Tribute to Nelson Mandela
BBC Wales
Peter Hain MP – whose family fled South Africa because of its support for Nelson Mandela – has led tributes to the country’s former president, who has died age 95.
The Neath MP described him as a “friend and hero” and the “icon of all icons”.
Mr Mandela had been receiving intense home-based medical care for a lung infection after three months in hospital.
In a statement on South African national TV, South African president Jacob Zuma said Mr Mandela had “departed” and was at peace.
“Our nation has lost its greatest son,” Mr Zuma said.
Following the news, Mr Hain led tributes to the Noble peace prize winner.
Mr Hain said there had long been a bond between Wales and the man known to friends as “Madiba”.

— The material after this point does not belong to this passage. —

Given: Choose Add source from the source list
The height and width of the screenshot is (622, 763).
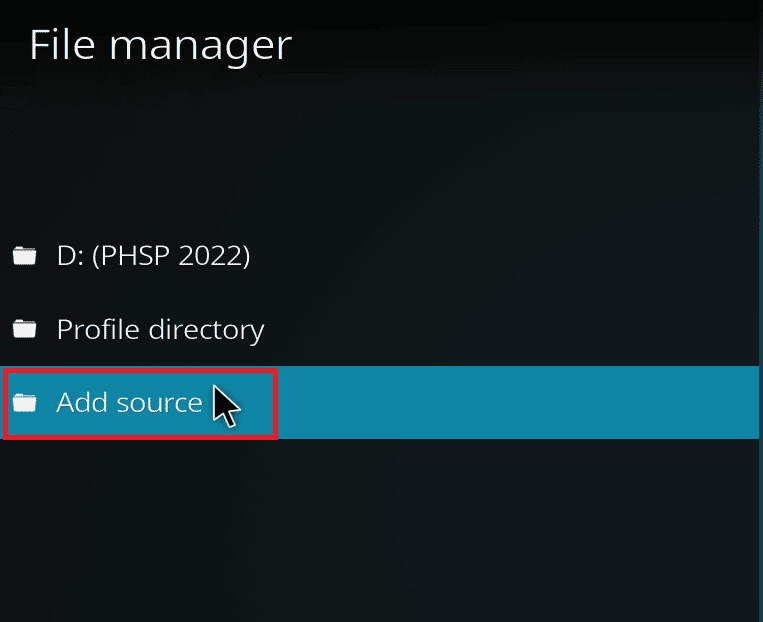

He cited the anti-apartheid demonstrations against the then all-white Springboks rugby team’s game in Swansea in 1969.
The former Welsh Secretary also fondly recalled Mr Mandela’s first and only visit to Wales in 1998, when he was awarded the Freedom of Cardiff.
He said: “Cardiff that day experienced a vintage Mandela performance.
“He ignored my guiding arm on his elbow and stopped at a group of primary school children sparkling in Welsh national dress.
“As the queue of VIPs waited, sweating in the unusually hot weather, he began conducting the children to Twinkle, Twinkle Little Star.
“I later learned that it was the absence of his children that he missed most in all his long years of imprisonment on Robben Island.”
Mr Hain, whose family’s associations with the anti-Apartheid movement saw them blacklisted by the South African authorities in the 1960s, also described Mr Mandela as “a friend and a hero”.
Recalling Mr Mandela’s 2000 visit to the Labour Party conference in Brighton, he said: “As I escorted him inside, he asked his usual question: ‘How’s the family?’.
“On hearing my mother was in Swansea’s Morriston Hospital with a fractured femur, he stopped immediately and said that he must speak to her.
“Out came my mobile and, when she answered from her hospital ward, she was greeted with: ‘Hullo. Nelson Mandela here, do you remember me?’
“That’s what made him so extraordinary – he remained above all a people’s person which is highly unusual amongst global leaders or celebrities of his stature.”